Correlation Between 36Kr Holdings and Quizam Media
Can any of the company-specific risk be diversified away by investing in both 36Kr Holdings and Quizam Media at the same time? Although using a correlation coefficient on its own may not help to predict future stock returns, this module helps to understand the diversifiable risk of combining 36Kr Holdings and Quizam Media into the same portfolio, which is an essential part of the fundamental portfolio management process.
By analyzing existing cross correlation between 36Kr Holdings and Quizam Media, you can compare the effects of market volatilities on 36Kr Holdings and Quizam Media and check how they will diversify away market risk if combined in the same portfolio for a given time horizon. You can also utilize pair trading strategies of matching a long position in 36Kr Holdings with a short position of Quizam Media.

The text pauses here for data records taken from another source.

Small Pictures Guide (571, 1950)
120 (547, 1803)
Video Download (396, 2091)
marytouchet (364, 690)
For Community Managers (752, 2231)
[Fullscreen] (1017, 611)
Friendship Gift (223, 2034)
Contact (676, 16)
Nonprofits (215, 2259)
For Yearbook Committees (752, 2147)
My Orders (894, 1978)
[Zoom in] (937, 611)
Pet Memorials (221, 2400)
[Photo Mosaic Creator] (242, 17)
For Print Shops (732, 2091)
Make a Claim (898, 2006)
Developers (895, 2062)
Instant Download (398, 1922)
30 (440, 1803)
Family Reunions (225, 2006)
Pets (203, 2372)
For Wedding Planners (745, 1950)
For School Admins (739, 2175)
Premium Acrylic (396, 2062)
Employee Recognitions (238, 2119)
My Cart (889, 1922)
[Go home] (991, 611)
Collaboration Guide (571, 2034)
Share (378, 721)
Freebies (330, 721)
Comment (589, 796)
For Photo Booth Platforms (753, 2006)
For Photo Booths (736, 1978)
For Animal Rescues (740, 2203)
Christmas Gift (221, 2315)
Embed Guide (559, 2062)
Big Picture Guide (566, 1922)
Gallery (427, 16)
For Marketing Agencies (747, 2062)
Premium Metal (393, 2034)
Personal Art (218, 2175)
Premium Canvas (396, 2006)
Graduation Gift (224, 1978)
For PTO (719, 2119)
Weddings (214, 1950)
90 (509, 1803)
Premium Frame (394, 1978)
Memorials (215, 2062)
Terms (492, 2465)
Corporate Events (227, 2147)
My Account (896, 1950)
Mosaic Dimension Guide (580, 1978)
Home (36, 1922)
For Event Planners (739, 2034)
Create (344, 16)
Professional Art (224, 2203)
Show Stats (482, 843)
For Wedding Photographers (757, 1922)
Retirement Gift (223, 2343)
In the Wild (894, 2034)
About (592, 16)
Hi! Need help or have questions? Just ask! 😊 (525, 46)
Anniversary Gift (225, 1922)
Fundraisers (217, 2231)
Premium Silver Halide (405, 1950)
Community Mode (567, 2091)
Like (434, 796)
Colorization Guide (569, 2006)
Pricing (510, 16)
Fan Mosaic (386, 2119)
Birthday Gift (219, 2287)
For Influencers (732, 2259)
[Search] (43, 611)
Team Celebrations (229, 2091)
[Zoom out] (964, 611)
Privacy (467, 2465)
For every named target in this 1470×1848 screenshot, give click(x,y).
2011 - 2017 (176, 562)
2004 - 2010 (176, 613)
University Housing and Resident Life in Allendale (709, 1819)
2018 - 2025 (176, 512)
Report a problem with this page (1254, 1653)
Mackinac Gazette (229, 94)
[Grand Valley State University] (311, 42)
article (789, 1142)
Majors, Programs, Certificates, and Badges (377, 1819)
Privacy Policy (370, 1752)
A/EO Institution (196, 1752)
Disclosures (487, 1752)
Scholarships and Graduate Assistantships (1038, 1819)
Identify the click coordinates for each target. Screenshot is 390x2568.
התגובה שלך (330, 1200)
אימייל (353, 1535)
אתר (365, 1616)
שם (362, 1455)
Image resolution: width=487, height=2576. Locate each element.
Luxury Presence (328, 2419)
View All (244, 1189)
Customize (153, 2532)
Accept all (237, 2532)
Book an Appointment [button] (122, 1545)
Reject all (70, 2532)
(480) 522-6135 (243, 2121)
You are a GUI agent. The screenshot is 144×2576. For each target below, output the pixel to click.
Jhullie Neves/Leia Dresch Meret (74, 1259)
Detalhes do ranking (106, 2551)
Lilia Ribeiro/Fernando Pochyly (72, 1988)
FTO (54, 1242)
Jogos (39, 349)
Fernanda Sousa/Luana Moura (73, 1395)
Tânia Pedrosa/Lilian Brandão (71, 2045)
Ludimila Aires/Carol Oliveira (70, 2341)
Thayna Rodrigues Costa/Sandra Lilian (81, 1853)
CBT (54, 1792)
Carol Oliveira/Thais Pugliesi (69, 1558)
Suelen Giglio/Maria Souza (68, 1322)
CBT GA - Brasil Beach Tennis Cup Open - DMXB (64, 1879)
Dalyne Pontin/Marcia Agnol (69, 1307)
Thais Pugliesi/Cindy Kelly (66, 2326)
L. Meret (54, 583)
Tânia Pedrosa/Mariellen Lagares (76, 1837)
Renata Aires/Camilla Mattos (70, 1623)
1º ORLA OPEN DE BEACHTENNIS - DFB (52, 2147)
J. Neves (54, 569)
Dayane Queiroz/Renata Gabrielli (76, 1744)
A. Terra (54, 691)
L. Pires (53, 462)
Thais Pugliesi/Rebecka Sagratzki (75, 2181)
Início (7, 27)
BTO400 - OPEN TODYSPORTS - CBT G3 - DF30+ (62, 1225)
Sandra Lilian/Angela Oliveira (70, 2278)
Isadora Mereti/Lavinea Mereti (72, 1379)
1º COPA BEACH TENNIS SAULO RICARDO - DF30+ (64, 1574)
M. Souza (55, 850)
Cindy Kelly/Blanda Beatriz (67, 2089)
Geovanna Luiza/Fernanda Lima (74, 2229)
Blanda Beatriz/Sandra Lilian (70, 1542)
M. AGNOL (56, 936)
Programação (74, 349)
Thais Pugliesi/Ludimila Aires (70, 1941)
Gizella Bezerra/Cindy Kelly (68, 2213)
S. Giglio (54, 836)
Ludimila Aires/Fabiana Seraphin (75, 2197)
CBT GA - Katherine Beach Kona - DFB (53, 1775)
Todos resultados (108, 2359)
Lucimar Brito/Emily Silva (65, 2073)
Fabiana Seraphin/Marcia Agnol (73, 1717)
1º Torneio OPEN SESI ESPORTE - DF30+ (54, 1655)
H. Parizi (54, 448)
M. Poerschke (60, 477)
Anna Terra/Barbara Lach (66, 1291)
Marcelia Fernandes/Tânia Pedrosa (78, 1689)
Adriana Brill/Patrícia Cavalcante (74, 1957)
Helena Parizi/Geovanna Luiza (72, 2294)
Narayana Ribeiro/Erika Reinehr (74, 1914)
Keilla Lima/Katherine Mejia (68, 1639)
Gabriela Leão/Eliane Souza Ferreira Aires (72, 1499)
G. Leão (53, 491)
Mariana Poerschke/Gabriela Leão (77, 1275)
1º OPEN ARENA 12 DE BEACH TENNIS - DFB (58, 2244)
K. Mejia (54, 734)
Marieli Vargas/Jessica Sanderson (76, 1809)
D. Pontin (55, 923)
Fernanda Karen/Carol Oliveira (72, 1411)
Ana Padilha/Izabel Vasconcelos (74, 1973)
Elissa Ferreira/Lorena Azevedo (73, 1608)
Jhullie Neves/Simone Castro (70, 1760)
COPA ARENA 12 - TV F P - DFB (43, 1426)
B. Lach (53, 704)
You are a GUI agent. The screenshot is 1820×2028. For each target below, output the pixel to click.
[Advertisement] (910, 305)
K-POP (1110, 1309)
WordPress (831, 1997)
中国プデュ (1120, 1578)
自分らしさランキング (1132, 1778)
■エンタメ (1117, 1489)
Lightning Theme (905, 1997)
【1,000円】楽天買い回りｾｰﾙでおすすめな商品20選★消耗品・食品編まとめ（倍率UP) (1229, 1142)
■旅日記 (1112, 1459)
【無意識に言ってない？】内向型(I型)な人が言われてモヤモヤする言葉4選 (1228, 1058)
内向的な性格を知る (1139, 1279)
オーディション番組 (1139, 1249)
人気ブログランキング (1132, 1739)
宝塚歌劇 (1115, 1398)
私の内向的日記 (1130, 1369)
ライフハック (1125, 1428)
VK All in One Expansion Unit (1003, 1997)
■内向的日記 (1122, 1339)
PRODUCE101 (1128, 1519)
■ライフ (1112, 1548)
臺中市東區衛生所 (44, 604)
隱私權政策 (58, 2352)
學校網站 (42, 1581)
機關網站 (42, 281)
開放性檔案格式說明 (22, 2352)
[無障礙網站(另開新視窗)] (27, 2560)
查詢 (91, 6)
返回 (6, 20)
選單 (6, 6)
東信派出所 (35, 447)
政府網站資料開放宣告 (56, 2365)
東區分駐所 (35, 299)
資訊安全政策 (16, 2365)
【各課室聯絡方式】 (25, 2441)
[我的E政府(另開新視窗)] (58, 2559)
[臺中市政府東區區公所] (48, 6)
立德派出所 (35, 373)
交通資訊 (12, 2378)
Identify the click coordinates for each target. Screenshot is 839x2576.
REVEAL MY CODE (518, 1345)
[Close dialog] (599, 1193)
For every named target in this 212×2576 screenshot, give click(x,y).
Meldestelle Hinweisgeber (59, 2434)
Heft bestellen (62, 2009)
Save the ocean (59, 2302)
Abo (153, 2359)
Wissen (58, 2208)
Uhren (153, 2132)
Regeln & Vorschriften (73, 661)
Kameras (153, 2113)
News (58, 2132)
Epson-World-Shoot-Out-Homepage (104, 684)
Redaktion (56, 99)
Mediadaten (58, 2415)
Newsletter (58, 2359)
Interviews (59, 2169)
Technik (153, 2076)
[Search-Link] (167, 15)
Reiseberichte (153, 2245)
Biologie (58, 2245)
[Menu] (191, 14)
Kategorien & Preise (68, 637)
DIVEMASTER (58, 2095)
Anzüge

Check out your portfolio center. Please also check ongoing floating volatility patterns of 36Kr Holdings and Quizam Media.
Diversification Opportunities for 36Kr Holdings and Quizam Media
-0.05 | Correlation Coefficient |
Good diversification
The 3 months correlation between 36Kr and Quizam is -0.05. Overlapping area represents the amount of risk that can be diversified away by holding 36Kr Holdings and Quizam Media in the same portfolio, assuming nothing else is changed. The correlation between historical prices or returns on Quizam Media and 36Kr Holdings is a relative statistical measure of the degree to which these equity instruments tend to move together. The correlation coefficient measures the extent to which returns on 36Kr Holdings are associated (or correlated) with Quizam Media. Values of the correlation coefficient range from -1 to +1, where. The correlation of zero (0) is possible when the price movement of Quizam Media has no effect on the direction of 36Kr Holdings i.e., 36Kr Holdings and Quizam Media go up and down completely randomly.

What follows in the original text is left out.